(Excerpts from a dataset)
───
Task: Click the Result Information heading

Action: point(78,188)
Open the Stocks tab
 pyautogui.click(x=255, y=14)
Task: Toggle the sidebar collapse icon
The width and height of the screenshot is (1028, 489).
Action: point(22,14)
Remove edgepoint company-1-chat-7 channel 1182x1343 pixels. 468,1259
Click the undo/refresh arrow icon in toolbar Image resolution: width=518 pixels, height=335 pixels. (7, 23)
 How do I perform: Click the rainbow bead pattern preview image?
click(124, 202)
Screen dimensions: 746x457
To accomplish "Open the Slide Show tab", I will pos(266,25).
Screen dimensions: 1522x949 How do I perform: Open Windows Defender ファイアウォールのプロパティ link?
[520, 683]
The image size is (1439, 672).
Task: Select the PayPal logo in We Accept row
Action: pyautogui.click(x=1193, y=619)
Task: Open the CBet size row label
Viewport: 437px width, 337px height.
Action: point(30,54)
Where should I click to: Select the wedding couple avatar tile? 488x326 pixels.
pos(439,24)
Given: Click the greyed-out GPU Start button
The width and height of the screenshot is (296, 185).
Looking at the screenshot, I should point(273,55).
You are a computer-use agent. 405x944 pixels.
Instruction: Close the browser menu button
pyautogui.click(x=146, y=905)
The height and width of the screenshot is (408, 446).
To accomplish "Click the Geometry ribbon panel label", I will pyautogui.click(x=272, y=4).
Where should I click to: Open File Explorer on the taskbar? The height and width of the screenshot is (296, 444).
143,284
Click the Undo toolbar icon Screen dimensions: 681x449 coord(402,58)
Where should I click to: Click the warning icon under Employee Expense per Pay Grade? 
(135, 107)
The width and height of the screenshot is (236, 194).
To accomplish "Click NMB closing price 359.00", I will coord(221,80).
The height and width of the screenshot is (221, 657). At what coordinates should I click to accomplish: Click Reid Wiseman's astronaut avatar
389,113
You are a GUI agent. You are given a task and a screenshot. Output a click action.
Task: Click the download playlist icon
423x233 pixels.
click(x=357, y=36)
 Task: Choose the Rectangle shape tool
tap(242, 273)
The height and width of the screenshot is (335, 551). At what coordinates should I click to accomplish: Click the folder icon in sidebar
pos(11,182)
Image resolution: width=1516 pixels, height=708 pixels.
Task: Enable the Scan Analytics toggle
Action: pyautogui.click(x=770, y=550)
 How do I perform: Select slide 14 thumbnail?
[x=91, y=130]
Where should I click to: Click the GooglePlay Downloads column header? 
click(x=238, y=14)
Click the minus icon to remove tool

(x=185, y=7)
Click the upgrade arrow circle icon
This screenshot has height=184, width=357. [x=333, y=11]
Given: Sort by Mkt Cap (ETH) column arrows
───
» Required action
Collect the lines of the data that carry the word "will".

» Result of the exercise
To accomplish "Open the Slide Show tab", I will pos(266,25).
To accomplish "Click the Geometry ribbon panel label", I will pyautogui.click(x=272, y=4).
To accomplish "Click NMB closing price 359.00", I will coord(221,80).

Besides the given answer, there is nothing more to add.